Afastando-se do governo, em 1801, por motivo da desaprovação pelo monarca de sua política em relação à Irlanda - batizada de "emancipação católica" –, Pitt voltaria ao poder em 1804 para fazer face à ostensiva preparação da Armada Francesa para invadir a Inglaterra. Atenderia de modo satisfatório a esse chamado, mas logo dar-se-ia conta de que a tomada do poder por Napoleão, em 1799, iria postergar por muitos anos a resolução do conflito. Os ingleses conseguiram destroçar a Armada Francesa na Batalha de Trafalgar, a 21 de outubro de 1805. Porém, quase de imediato, Napoleão obteve uma grande vitória sobre a coalizão, em Austerlitz, em dezembro do mesmo ano. Deprimido pelos rumos da guerra, Pitt adoece seriamente, vindo a falecer a 16 de janeiro de 1805.

A consolidação do governo representativo na Inglaterra, no século XVIII, teve profundas conseqüências nos destinos do Ocidente.

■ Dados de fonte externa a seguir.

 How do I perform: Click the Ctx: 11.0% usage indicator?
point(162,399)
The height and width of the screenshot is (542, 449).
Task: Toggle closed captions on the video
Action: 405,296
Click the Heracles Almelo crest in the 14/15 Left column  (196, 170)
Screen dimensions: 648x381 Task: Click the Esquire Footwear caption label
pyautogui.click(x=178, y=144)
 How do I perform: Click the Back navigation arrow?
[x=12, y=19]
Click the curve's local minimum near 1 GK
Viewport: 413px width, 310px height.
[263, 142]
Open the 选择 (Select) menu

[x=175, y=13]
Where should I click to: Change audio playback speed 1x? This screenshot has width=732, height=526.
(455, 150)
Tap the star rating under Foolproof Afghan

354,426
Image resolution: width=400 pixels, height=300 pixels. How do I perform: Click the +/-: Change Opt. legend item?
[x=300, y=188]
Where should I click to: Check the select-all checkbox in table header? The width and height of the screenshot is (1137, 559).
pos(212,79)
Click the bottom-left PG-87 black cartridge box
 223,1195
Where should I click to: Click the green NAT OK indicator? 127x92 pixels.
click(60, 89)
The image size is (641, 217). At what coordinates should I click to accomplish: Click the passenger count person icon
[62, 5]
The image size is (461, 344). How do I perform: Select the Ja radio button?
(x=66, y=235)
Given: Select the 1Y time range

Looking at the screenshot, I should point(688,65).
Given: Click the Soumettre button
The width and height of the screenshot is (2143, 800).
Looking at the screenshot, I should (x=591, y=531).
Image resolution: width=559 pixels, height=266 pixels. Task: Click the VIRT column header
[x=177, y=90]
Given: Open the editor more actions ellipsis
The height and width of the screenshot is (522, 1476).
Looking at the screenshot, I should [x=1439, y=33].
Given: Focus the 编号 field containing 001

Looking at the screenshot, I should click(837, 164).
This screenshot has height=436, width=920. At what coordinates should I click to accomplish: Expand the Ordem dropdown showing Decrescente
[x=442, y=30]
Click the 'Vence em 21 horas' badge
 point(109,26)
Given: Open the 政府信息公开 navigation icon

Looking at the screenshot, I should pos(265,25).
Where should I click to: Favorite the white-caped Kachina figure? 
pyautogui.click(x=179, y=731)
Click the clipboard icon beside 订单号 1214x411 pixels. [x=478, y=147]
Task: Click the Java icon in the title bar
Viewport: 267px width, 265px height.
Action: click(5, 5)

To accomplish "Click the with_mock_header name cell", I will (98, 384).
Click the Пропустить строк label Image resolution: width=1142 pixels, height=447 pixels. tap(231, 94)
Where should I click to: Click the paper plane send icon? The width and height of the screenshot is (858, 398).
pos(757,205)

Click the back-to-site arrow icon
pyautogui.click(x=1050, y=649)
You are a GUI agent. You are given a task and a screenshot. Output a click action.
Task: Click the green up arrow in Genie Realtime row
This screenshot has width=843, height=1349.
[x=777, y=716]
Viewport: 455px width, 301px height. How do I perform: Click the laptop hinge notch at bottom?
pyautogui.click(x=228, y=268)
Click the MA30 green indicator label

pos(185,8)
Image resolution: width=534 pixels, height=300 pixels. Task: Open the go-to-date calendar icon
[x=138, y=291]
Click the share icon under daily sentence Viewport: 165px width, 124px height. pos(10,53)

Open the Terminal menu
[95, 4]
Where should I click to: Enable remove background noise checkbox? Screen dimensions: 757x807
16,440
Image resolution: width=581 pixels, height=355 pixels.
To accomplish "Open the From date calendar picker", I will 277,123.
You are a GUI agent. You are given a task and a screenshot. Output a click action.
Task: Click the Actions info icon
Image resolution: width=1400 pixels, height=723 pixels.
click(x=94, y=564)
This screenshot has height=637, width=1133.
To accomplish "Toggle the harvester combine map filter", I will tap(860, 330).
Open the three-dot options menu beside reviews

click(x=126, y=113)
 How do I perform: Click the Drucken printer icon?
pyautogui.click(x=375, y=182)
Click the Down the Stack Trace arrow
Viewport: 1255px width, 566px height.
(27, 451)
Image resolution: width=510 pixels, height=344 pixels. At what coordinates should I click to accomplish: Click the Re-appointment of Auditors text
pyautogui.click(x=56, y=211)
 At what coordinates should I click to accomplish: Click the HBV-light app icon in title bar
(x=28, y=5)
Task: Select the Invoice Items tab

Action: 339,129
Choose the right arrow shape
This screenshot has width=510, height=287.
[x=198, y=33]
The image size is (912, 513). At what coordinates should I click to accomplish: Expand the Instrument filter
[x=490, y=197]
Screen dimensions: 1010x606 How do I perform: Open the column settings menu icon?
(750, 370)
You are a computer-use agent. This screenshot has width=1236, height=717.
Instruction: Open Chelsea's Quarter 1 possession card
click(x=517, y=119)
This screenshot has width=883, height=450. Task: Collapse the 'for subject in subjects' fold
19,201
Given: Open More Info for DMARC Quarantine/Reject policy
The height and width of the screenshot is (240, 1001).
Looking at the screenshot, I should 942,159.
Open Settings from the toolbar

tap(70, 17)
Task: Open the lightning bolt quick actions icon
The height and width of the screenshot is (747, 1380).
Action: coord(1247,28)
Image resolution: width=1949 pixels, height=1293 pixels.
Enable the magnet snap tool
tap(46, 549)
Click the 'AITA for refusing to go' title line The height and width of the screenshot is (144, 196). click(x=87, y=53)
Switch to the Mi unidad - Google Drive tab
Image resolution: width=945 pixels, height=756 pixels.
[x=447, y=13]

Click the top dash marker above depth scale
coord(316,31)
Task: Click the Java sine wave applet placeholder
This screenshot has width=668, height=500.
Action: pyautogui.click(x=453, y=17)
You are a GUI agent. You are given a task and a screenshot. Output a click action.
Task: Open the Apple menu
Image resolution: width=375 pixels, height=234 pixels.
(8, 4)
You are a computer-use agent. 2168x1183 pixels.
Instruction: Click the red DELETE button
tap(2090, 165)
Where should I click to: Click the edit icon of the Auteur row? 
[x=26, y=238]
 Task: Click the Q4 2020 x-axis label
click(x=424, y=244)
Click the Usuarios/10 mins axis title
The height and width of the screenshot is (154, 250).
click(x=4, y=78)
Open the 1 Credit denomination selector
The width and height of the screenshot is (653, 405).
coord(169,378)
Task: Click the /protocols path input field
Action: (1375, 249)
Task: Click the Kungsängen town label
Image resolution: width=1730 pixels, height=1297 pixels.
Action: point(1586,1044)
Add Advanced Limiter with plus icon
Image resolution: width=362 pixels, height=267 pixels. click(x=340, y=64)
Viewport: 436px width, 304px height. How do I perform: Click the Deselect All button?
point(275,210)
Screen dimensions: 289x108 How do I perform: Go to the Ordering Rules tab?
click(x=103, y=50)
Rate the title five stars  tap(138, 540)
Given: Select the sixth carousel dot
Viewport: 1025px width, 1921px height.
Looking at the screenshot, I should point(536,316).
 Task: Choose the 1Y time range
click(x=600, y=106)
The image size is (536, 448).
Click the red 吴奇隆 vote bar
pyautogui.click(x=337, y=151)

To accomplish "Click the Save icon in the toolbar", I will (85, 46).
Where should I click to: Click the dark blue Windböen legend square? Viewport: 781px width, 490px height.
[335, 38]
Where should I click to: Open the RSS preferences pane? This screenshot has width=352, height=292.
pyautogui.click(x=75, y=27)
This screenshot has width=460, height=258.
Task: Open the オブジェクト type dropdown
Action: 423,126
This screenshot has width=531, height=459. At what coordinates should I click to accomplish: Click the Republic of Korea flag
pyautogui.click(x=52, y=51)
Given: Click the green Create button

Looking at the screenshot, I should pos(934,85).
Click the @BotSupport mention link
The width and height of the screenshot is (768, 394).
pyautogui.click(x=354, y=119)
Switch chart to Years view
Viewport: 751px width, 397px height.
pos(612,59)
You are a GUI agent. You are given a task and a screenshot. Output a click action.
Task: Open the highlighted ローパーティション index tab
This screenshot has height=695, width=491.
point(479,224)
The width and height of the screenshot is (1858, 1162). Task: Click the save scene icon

O caminho apontado pela Revolução Francesa não conduziu á concretização de nenhuma de suas promessas. A liberté que era o centro de sua bandeira, direcionada precisamente contra a monarquia absoluta - ideário que se supunha seria melhor efetivado pela República, proclamada em 1792 - viu-se espezinhada, tanto pelo Terror dos republicanos como pela revogação do princípio constitucional, sob Napoleão, ao proclamar-se Imperador e dispensar a existência do Parlamento. O ideal de egalité seria apropriado pela nova vertente, socialista, surgida no século XIX, que pretendia a igualdade social imposta pela força, exigente da abolição dos ricos, que o marxismo também saberia encarnar. E, quanto à fraternité, seria simplesmente esquecida, tamanho o ódio que a Revolução acabou inoculando na convivência da Europa continental.

Num quadro destes, a alternativa do governo representativo deixava de ser um simples ideário vazio, a exemplo do que se tornara a experiência da França. Pelo caminho da reforma, daria corpo ao projeto moral que as consignas da Revolução Francesa pretendiam expressar, reduzindo-o à escala humana, única capaz de leva-lo à progressiva implantação e sucessivo aperfeiçoamento.

 

1 Denominação pela qual era conhecida a facção política que, depois da Reforma Eleitoral de 1832, adotou o nome de Partido Liberal.

2 Vigorava a doutrina chamada mercantilismo, segundo a qual os ganhos do país advinham do comércio, razão pela qual deveria ser controlado de perto pelo Estado.

3 Justamente essa circunstância é que levaria Edmund Burke (1729/1797) a escrever Reflexões sobre a revolução na França (1790), texto que viria a tomar-se clássico.